Both histograms show an increase in GDP per capita when controlling for purchasing power parity over time. This increase appears more dramatic on the global set.
Research Question 2: Are there any outliers within the West African dataset that could use further exploration?
#Let's look at West Africa alone!,
plt.rcParams["figure.figsize"] = (20,3)
df_westAfrica.plot(kind="bar", legend=False, title="Comparison of GDP per Capita from 1975 to 2015", colormap="viridis", xlabel="Countries", ylabel="GDP per Capita");
From this graph, we can see that there are a few countries that could use some more investigation. Specifically, Cape Verde, Cote d'Ivoire, and Nigeria appear to have significant economic activity per capita. All but Cape Verde show a recent increase in income in 2015. There are a few other countries showing that same positive correlation between time and GDP as well but none increasing past 4,000.00. There are a few where time and GDP does not correlate positively, such as Niger and Liberia.
Conclusions¶
The global dataset is skewed more to the right, showing a greater range of GDP per capita than the West African set. This can also be noted in the difference between the median and the mean from 1975:2015. The global set shows a larger range of GDP from 312 to 998,000 in international dollars. Meanwhile, the West African set is closer in range: 389 to 62100. None of the countries in this set increase past 6,300 in 2011 international dollars. This shows that West Africa is a smaller set of the global data set and does not follow the same trend lines as the global set does.

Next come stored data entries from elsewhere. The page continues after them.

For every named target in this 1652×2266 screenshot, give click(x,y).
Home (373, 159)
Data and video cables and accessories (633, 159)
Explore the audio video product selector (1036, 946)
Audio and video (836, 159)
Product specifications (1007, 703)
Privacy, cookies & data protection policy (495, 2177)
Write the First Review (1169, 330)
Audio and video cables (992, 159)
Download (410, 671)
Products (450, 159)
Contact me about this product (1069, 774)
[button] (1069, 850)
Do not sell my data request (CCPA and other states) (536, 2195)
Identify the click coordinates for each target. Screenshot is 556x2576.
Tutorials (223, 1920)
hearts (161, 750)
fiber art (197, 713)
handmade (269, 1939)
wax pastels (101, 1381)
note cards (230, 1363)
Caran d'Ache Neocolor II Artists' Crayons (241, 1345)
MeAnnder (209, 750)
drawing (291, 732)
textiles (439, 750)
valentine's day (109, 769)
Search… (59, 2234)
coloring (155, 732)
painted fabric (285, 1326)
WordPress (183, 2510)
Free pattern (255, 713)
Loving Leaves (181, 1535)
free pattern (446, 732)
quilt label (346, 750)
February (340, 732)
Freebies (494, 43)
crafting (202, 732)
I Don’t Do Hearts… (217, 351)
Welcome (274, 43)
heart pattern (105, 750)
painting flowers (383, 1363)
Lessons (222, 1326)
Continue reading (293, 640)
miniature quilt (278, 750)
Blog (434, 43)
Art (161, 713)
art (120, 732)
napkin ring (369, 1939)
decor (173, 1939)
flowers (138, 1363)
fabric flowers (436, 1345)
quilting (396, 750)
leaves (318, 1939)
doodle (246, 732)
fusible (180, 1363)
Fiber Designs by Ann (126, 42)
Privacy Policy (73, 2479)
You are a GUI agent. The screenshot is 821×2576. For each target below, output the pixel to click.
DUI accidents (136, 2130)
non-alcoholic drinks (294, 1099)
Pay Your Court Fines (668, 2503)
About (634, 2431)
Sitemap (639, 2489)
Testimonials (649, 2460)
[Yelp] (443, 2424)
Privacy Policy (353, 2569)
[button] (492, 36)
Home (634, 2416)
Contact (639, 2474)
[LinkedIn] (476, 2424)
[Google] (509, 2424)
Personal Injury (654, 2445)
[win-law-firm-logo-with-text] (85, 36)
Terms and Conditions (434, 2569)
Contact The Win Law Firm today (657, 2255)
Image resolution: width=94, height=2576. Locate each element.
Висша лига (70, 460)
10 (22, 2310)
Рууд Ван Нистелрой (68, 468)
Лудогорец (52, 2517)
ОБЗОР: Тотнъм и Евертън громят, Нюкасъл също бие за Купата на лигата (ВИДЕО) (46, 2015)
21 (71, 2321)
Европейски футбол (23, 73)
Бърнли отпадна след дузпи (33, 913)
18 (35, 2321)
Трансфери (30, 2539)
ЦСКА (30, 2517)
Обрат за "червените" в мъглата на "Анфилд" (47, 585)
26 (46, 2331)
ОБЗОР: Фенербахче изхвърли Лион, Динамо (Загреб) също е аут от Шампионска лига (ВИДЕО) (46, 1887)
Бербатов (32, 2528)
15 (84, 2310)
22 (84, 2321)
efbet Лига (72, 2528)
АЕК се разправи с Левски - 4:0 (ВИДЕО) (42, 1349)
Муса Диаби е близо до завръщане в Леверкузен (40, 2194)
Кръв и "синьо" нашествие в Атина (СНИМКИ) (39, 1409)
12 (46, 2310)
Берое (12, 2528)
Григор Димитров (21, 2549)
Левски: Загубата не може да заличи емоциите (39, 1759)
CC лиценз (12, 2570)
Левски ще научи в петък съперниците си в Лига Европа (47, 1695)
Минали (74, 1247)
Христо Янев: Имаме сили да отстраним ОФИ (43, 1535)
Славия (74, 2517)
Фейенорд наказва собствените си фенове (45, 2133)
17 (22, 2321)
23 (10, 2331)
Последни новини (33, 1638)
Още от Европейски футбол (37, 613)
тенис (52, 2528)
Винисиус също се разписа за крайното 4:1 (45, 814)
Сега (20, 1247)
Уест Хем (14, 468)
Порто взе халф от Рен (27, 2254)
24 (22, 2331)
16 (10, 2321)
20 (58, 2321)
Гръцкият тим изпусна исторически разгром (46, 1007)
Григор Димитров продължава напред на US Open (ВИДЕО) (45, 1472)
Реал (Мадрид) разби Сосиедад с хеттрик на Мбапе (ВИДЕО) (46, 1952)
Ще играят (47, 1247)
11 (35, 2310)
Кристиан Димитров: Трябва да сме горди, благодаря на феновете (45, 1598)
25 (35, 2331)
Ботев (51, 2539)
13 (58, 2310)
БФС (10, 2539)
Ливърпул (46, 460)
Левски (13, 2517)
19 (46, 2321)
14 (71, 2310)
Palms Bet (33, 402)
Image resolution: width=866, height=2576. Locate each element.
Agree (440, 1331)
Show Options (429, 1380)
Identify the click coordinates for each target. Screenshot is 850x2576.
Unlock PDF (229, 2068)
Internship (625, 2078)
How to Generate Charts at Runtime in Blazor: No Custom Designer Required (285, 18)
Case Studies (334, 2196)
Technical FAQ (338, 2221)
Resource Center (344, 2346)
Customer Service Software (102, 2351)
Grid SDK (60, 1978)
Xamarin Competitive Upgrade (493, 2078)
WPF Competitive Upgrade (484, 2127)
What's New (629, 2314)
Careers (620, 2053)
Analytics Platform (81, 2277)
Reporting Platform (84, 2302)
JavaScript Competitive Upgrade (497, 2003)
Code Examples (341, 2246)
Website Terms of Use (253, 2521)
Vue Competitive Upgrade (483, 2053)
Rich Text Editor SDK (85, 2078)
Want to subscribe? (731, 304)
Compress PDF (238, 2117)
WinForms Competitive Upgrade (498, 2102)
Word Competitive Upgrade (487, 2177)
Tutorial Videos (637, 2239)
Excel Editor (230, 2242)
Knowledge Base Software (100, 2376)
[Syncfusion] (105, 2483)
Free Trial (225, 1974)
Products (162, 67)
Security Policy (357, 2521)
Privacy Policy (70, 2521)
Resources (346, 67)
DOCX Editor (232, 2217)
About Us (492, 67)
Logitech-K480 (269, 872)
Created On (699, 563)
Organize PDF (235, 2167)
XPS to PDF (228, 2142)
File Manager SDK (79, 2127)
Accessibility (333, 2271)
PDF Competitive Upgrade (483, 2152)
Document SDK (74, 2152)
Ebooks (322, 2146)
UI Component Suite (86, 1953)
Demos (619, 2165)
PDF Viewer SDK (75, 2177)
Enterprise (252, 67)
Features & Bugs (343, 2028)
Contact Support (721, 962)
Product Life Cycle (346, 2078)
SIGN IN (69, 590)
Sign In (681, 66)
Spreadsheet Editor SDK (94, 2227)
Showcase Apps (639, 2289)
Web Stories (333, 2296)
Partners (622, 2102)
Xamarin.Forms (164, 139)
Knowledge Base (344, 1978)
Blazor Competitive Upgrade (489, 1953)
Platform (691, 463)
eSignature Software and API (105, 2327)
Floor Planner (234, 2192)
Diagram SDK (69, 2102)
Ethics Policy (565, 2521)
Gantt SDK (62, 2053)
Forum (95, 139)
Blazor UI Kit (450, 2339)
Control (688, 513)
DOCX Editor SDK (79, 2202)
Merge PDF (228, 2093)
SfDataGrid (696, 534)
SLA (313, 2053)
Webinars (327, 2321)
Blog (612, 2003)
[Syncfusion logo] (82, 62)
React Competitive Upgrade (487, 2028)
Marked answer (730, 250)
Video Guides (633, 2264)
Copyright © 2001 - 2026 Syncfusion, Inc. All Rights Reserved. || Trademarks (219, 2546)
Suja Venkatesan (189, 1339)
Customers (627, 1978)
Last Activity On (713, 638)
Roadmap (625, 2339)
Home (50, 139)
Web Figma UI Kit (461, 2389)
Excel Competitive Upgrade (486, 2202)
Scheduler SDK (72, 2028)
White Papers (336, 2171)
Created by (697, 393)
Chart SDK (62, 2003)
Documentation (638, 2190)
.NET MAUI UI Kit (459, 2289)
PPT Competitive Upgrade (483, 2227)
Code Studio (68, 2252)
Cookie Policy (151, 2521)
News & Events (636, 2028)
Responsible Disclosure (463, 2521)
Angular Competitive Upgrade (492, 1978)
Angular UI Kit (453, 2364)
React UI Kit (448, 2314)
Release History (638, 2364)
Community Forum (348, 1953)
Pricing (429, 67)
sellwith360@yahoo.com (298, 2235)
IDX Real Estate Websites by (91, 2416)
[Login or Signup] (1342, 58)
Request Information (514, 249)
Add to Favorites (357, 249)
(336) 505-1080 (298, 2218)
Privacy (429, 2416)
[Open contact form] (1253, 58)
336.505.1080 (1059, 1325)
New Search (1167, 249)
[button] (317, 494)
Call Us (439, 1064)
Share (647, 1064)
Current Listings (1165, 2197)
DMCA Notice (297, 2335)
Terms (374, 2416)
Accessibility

When looking at the countries in the West African region, we can see there tends to be a positive correlation between time and GDP per capita. There are a few countries where this is not the case, such as Niger and Liberia. There are also outliers in terms of GDP per capita where both Cape Verde and Cote d'Ivoire seem to be doing very well when compared to their counterparts.
Limitations:
The problems with the dataset are that it only looks at GPD per capita compared to time so its usefulness is limited until combined with other information. Also, some of the information is extrapolated and not necessarily an accurate reflection of realworld circumstances.